Please rewrite the lines below with every "computer-use agent" changed to "GUI agent" and nothing else altered. Omit the pictures from your version.

[Begin]

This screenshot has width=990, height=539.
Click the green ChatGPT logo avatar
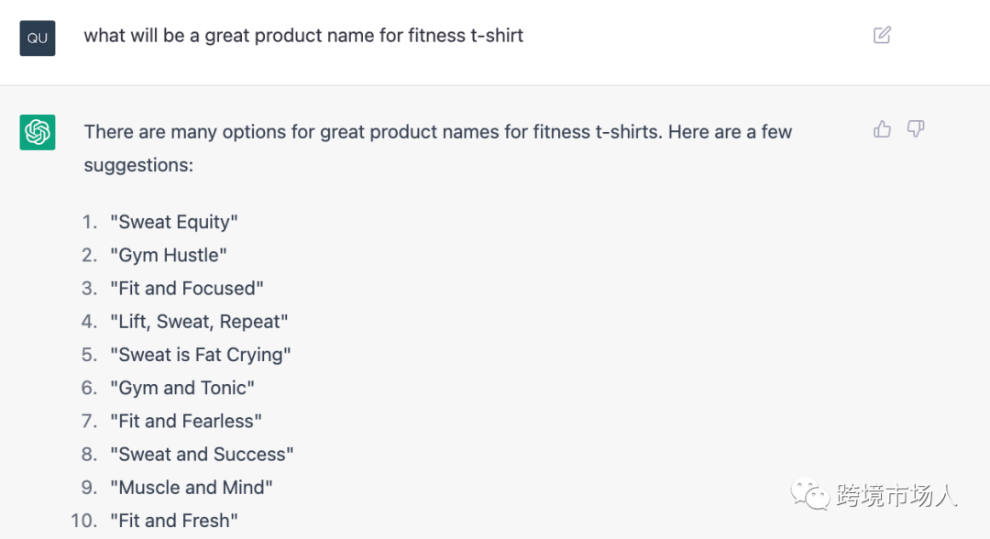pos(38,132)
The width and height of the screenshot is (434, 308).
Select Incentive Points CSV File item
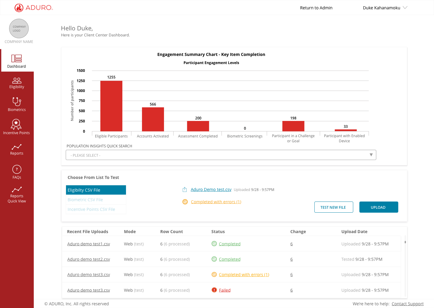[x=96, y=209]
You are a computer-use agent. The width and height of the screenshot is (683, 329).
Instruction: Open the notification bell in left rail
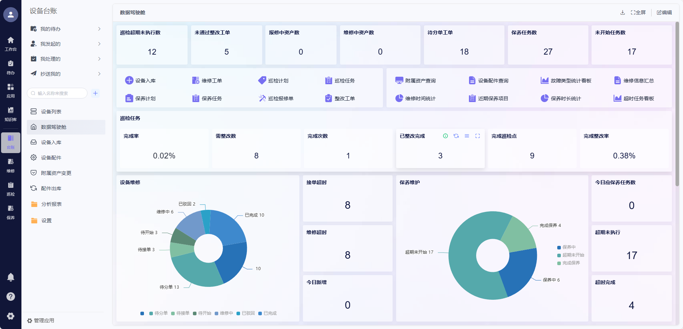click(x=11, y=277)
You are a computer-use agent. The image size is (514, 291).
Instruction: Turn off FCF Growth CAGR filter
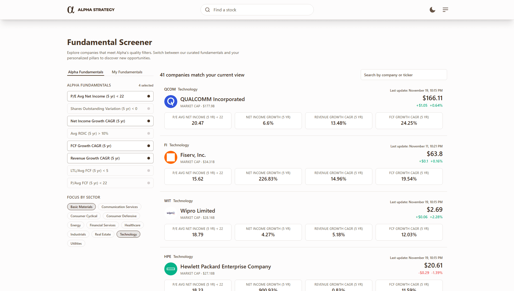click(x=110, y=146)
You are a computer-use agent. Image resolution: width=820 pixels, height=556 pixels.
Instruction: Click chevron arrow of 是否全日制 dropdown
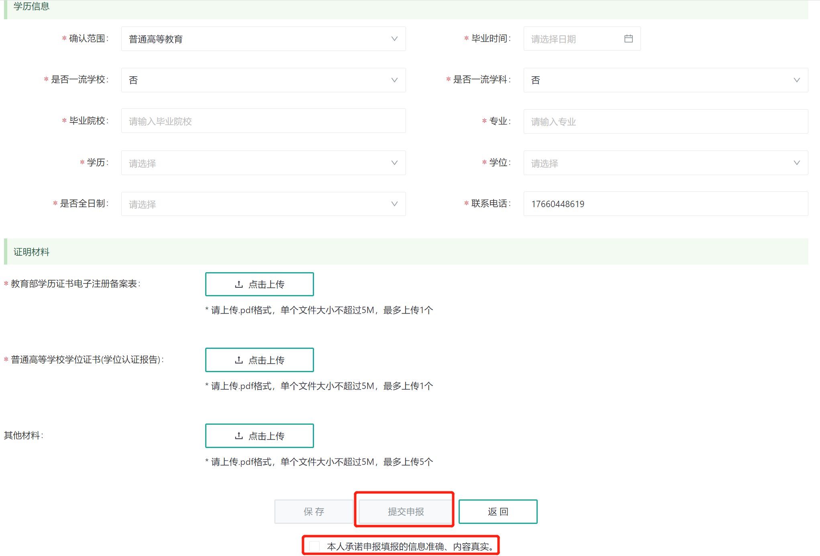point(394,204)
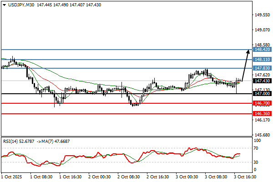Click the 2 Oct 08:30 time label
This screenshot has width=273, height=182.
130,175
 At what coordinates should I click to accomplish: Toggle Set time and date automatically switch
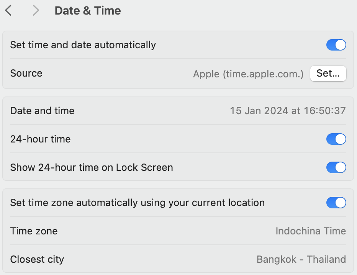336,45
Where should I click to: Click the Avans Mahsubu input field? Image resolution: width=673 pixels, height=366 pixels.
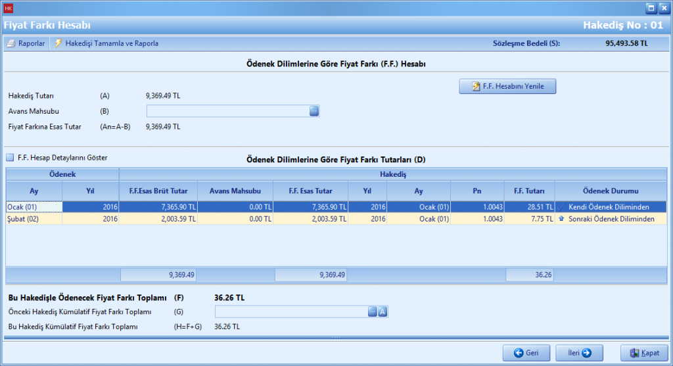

[End]

◆ Task output ◆
This screenshot has width=990, height=539.
Click the green ChatGPT logo avatar
pos(38,132)
The width and height of the screenshot is (434, 308).
Select Incentive Points CSV File item
[x=96, y=209]
You are a GUI agent. The width and height of the screenshot is (683, 329).
Instruction: Open the notification bell in left rail
click(x=11, y=277)
You are a GUI agent. The image size is (514, 291).
Instruction: Turn off FCF Growth CAGR filter
click(x=110, y=146)
You are a GUI agent. Image resolution: width=820 pixels, height=556 pixels.
Instruction: Click chevron arrow of 是否全日制 dropdown
point(394,204)
Click the 2 Oct 08:30 time label
This screenshot has width=273, height=182.
130,175
 At what coordinates should I click to accomplish: Toggle Set time and date automatically switch
336,45
Where should I click to: Click the Avans Mahsubu input field? Image resolution: width=673 pixels, height=366 pixels.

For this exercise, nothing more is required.